[Begin Task material]
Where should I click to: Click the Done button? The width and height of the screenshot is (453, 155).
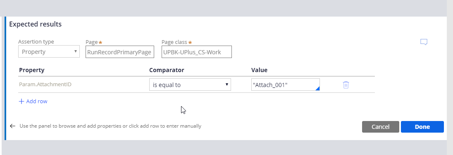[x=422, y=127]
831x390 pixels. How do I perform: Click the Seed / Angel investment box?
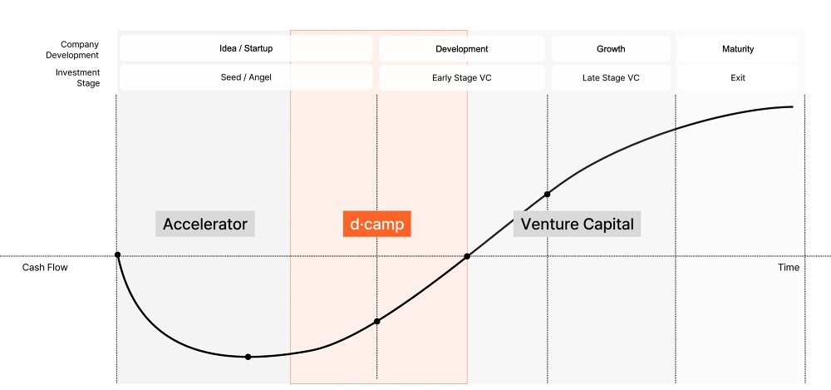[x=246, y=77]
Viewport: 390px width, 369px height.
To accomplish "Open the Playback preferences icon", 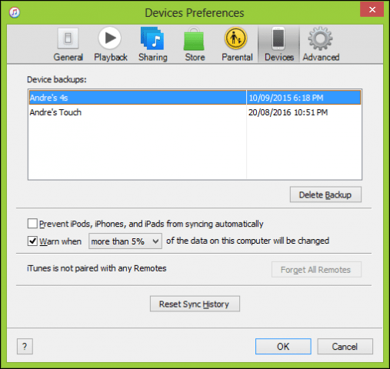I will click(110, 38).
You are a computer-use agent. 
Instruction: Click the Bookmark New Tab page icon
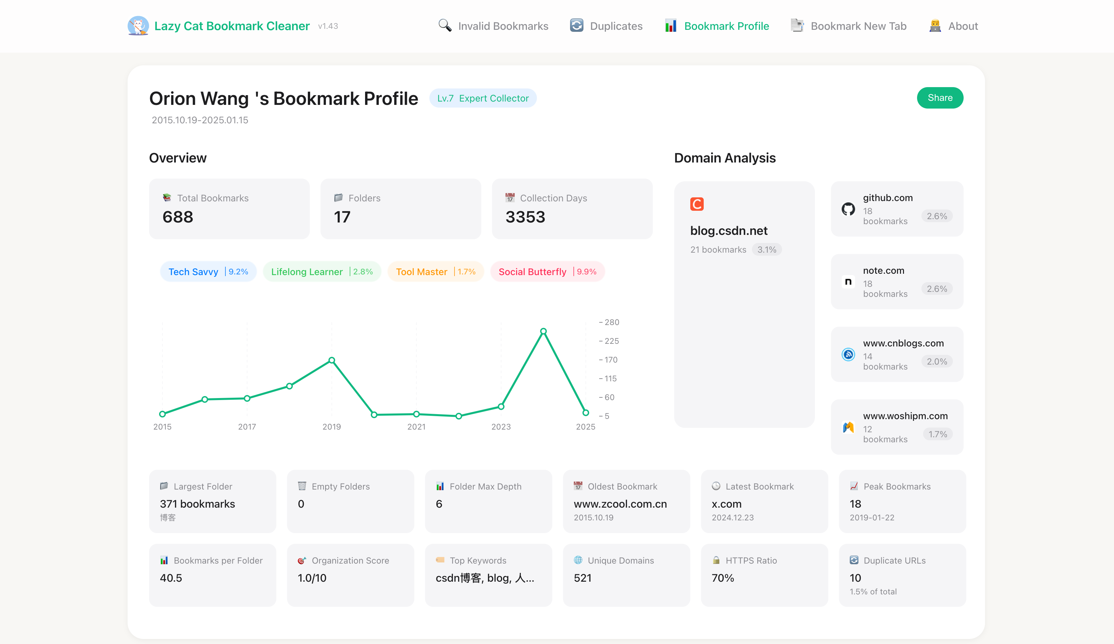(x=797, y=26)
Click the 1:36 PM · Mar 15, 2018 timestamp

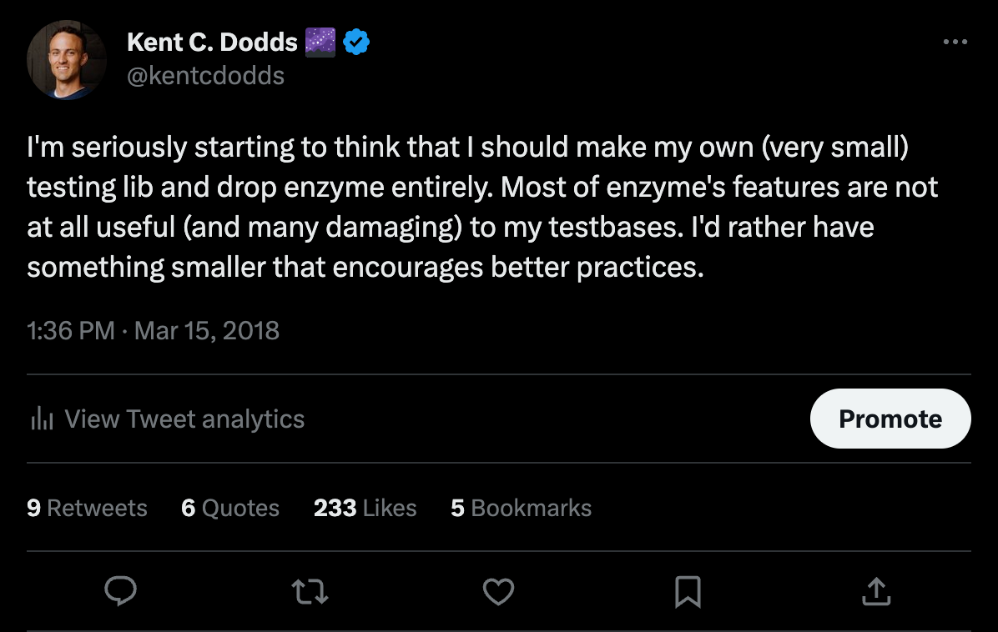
[End Task material]
• [Directions]: Edit the part of the records that opens with the line containing "You are a computer-use agent." and runs through the end of the records, replacing "timestamp" with "time stamp" and changing nothing else. Give back only that part, leaving the pictures out.

• [The reply]:
You are a computer-use agent. 
Instruction: Click the Bookmark New Tab page icon
(x=797, y=26)
Click the 1:36 PM · Mar 15, 2018 time stamp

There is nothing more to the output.